Festa de máscaras
By Nubia Dotto - setembro 04, 2017
A música estava retumbante, um globo enorme com luzes
coloridas girava no teto do salão.
Logo na entrada, um baseado passava de mão em mão entre
alguns garotos mais velhos.
— David! — Gritou minha amiga Nora vindo em minha
direção. — Você por aqui?
— Pois é. Decidi sair um pouco. — Respondi com um
arrependimento me corroendo.
— E o que está achando? — Ela falava gritando; o
som dificultava a conversa.
— Bom... — Falei em tom quase nada audível.
Por alguns segundos o tempo passou em câmera
lenta.
Meu melhor amigo Kyle estava lá; aparentemente
com uma nova namorada. Ela perseguia-o sem que ele a desse atenção; as garotas
dançando ao lado pareciam mais interessantes para ele. Todas com minúsculos
vestidos que deixavam seu corpo sufocando por debaixo do tecido.
Ele era um cara legal, um bom amigo. No entanto;
um péssimo namorado.
O cabelo escuro, olhos azuis e um bom físico, tornavam-no um dos caras mais disputados entre as meninas.

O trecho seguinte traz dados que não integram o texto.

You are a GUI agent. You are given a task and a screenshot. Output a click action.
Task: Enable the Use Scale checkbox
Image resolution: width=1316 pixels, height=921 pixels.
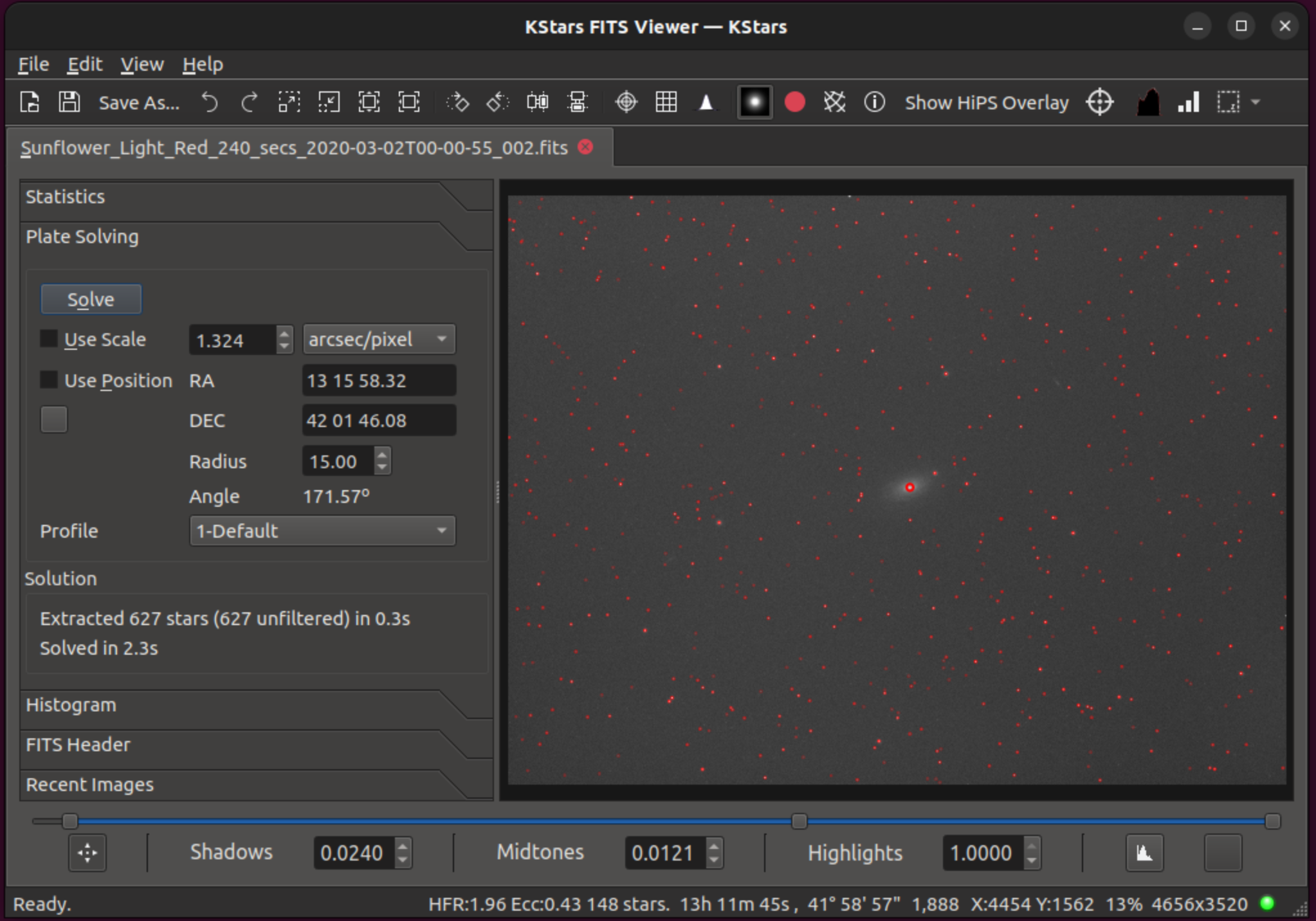point(49,338)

Se pelo menos elas soubessem quem ele era de
verdade, com certeza, não estariam como cadelinhas no cio esperando que
ele as notassem.
Não tinha uma só pessoa que não segurasse um copo neon com whisky ou qualquer outra bebida. Todos estavam sem consciência de seus
atos, apenas pulavam e dançavam conforme o ritmo os levava.
Um leve esbarrão me faz focar em Nora novamente.
— Desculpa ai — Um cara alto cheirando a vodka
gritou ao meu lado.
Dou um sorriso de canto, tudo bem.
— David? — Era Nora.
— Ah... Estou gostando. — Minto.
De um indie para pop/rock, Something Just Like This do
The Chainskmokers é a música mais contagiante da noite.
As batidas ora
agitadas, ora lentas me causavam uma breve excitação.
Por um instante todos
estavam de olhos fechados, como se pudessem sentir a letra tocando por dentro; algo se manifestando, ignorando quem estava ao redor.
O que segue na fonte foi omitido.